Pakistan ousts prime minister with no-confidence vote

Pakistan's parliament ousted Prime Minister Imran Khan with a vote of no confidence on Sunday, potentially bringing a peaceful and orderly end to a political standoff many feared would result in Khan's arrest or a military coup, Al Jazeera reports.

The vote was originally scheduled to take place a week earlier, but Khan's allies in parliament blocked the vote, and Khan attempted to call for new elections. Pakistan's Supreme Court quickly ruled the move unconstitutional and ordered parliament to reconvene. Khan's allies continued to block the vote on Saturday, leading to a tense situation that saw a prisoner van parked outside parliament.

Lawmakers needed 172 votes to unseat Khan.

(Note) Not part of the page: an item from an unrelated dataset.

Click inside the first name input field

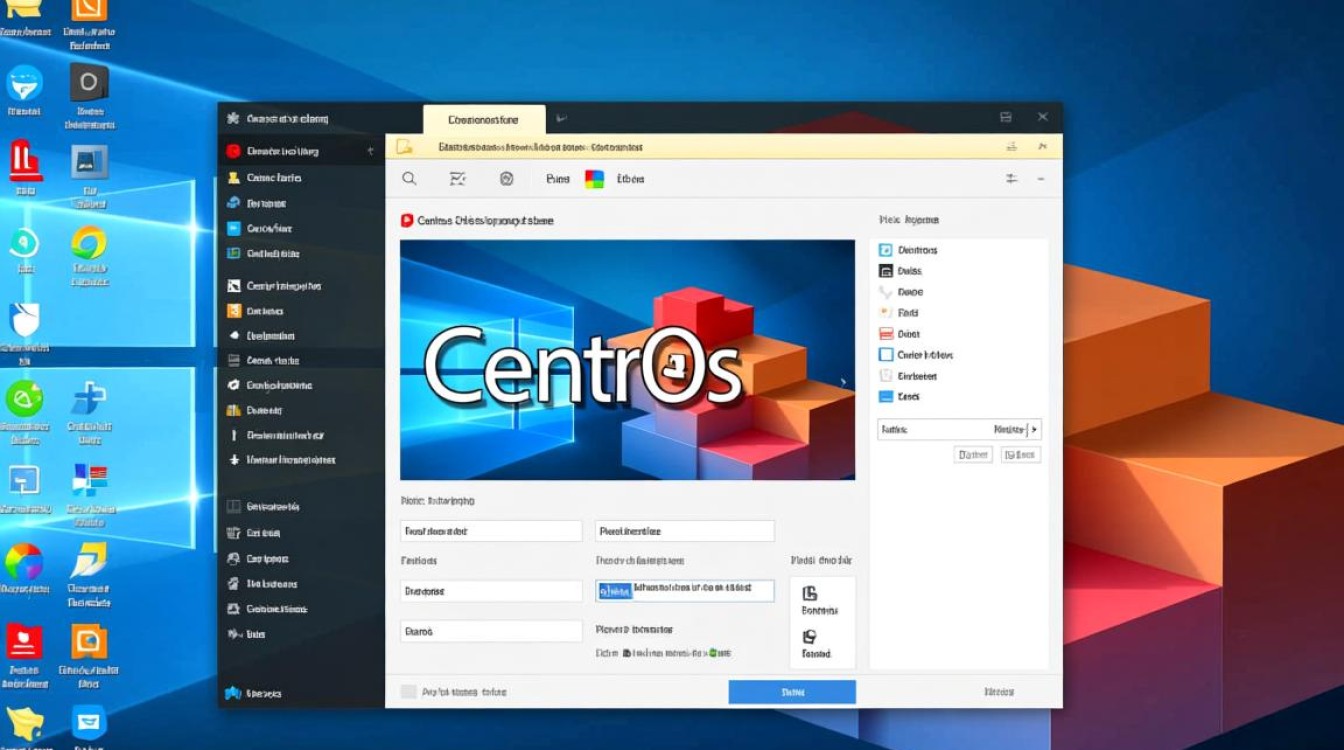(x=491, y=530)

On Sunday, they got 174, including several members of Khan's governing coalition.

Ahead of the vote, Khan repeatedly accused the United States of plotting to overthrow him and said he would not accept an "imported government" if he lost the vote. The U.S. has denied Khan's claims.

On Monday, Pakistan's parliament is expected to elect Shehbaz Sharif, the younger brother of three-time Prime Minister Nawaz Sharif, to replace Khan, according to Al Jazeera.  

Khan is the first prime minister of Pakistan to be removed from office by a vote of no confidence. Since Pakistan became independent in 1947, no prime minister has completed a full five-year term.